Surge in University Students Flagged Under Prevent Program for Extremist Ideologies

The number of university students flagged under the UK government’s Prevent counter-extremism program has increased by 50% over the past two years, with “mixed, unclear, or unstable” (MUU) ideologies seeing the most significant rise, according to recent figures.

Increase in MUU Extremist Ideologies

The latest data from the Office for Students, the higher education regulator for England, reveals that students identified with MUU extremist ideologies now represent the largest category. MUU describes individuals exhibiting elements from multiple ideologies, such as men’s rights, incels, conspiracy theories, or those without a coherent ideology who may still be vulnerable to terrorism.

In the 2022-23 academic year, 210 Prevent cases were escalated within the higher education sector, up from 165 in 2021-22 and 139 in 2020-21. The lower figures during the earlier years can be partly attributed to campus closures due to the Covid pandemic.

Rising Concern Among Researchers

Patrik Hermansson, a senior researcher at Hope Not Hate, which campaigns against racism and fascism, expressed concern over the rise in university referrals. “The increase aligns with the growing interest in extremist ideologies among young people in the UK,” Hermansson noted. He added that the MUU category is broad and poorly defined, often reflecting individuals with extreme views on single issues, such as misogyny, or those with esoteric worldviews like those of the Order of Nine Angles, a Nazi satanist organization, and conspiracism.

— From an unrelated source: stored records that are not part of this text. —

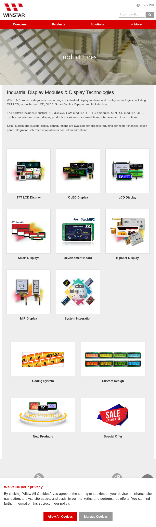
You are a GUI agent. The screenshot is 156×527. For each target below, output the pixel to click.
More (138, 24)
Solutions (97, 24)
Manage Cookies (96, 516)
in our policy (60, 503)
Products (58, 24)
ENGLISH (148, 5)
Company (20, 24)
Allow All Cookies (60, 516)
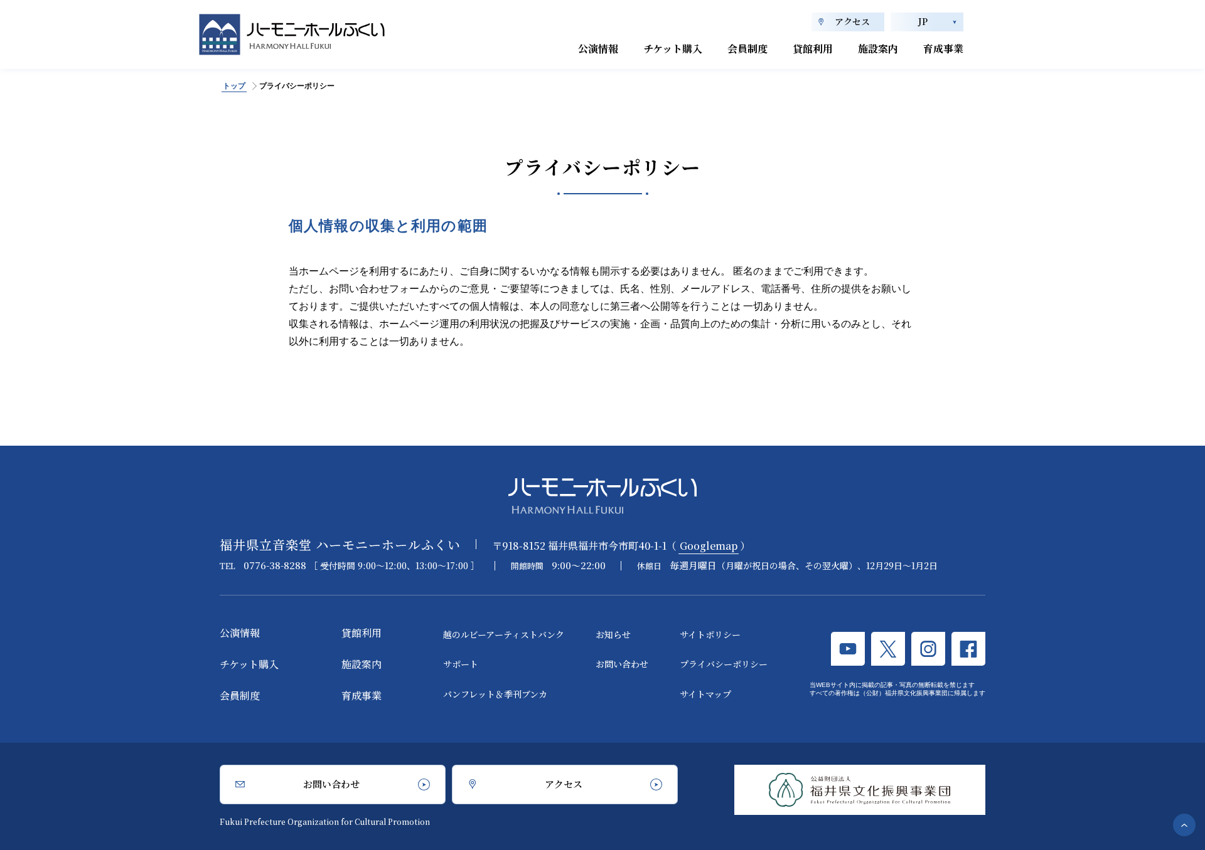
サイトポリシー (710, 634)
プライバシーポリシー (724, 664)
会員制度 (747, 48)
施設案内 (878, 48)
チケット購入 (672, 48)
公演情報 (598, 48)
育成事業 (943, 48)
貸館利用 (813, 48)
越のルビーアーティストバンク (503, 634)
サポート (460, 664)
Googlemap (708, 545)
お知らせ (613, 634)
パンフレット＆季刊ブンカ (495, 694)
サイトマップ (705, 694)
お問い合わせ (622, 664)
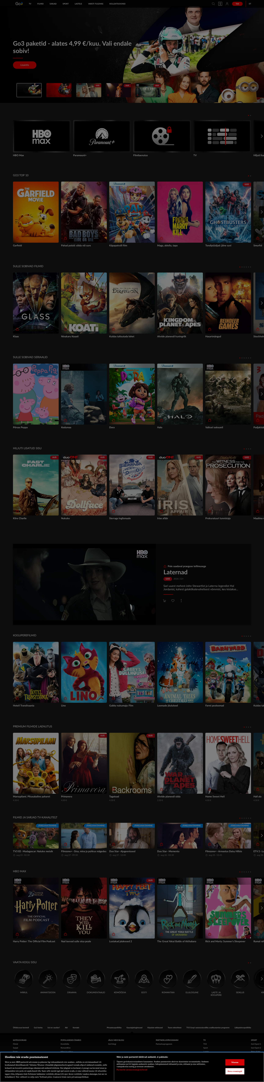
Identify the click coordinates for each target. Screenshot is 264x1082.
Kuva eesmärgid (235, 1071)
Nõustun (234, 1062)
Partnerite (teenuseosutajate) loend (132, 1070)
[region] (132, 1067)
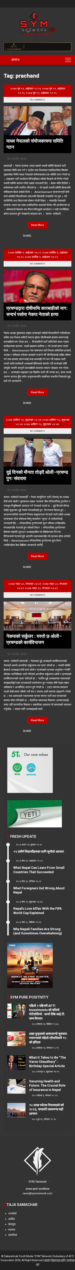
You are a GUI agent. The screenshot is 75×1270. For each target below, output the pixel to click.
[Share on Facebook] (35, 236)
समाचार (23, 158)
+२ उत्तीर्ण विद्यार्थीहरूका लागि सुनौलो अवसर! (38, 851)
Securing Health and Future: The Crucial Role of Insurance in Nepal (47, 1085)
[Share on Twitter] (40, 236)
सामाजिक (12, 1235)
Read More (37, 225)
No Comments (37, 100)
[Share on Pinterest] (45, 236)
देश (8, 158)
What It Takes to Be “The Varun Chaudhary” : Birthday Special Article (47, 1062)
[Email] (49, 236)
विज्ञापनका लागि (58, 1260)
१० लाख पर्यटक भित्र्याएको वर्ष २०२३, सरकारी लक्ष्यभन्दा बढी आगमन (46, 1109)
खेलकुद (12, 1224)
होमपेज (15, 60)
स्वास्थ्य (11, 1229)
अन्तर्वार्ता (12, 1213)
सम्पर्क (47, 1260)
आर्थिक (11, 1219)
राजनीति (15, 158)
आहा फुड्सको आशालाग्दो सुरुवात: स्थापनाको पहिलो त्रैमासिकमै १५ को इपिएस (48, 1038)
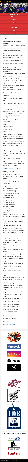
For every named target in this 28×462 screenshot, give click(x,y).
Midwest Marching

Escalation and Referral Trends

MUU extremism cases have nearly doubled in two years, with 95 cases escalated to institutional Prevent lead officers in 2022-23, compared to 50 in 2020-21. Of these, 55 cases were concerning enough to seek external Prevent advice, up from 31 two years ago. Formal Prevent referrals for MUU extremism rose from 13 in 2020-21 to 30 in the latest academic year.

Cases of alleged Islamist and extreme right-wing radicalization have also seen slight increases over the past year. Suspected Islamist radicalization cases rose from 35 in 2021-22 to 40 in 2022-23, while extreme right-wing cases increased from 30 to 35.

Context and Broader Implications

The most recent data covers the 2022-23 academic year and does not include the period following the Hamas attack on October 7 and the subsequent conflict in Gaza. However, it does address the issue of external campus speakers, indicating that less than 1% of these were rejected in 2022-23, primarily for procedural reasons.

This surge in Prevent cases among university students highlights a growing concern over the spread of extremist ideologies and the need for continued vigilance and intervention within the higher education sector.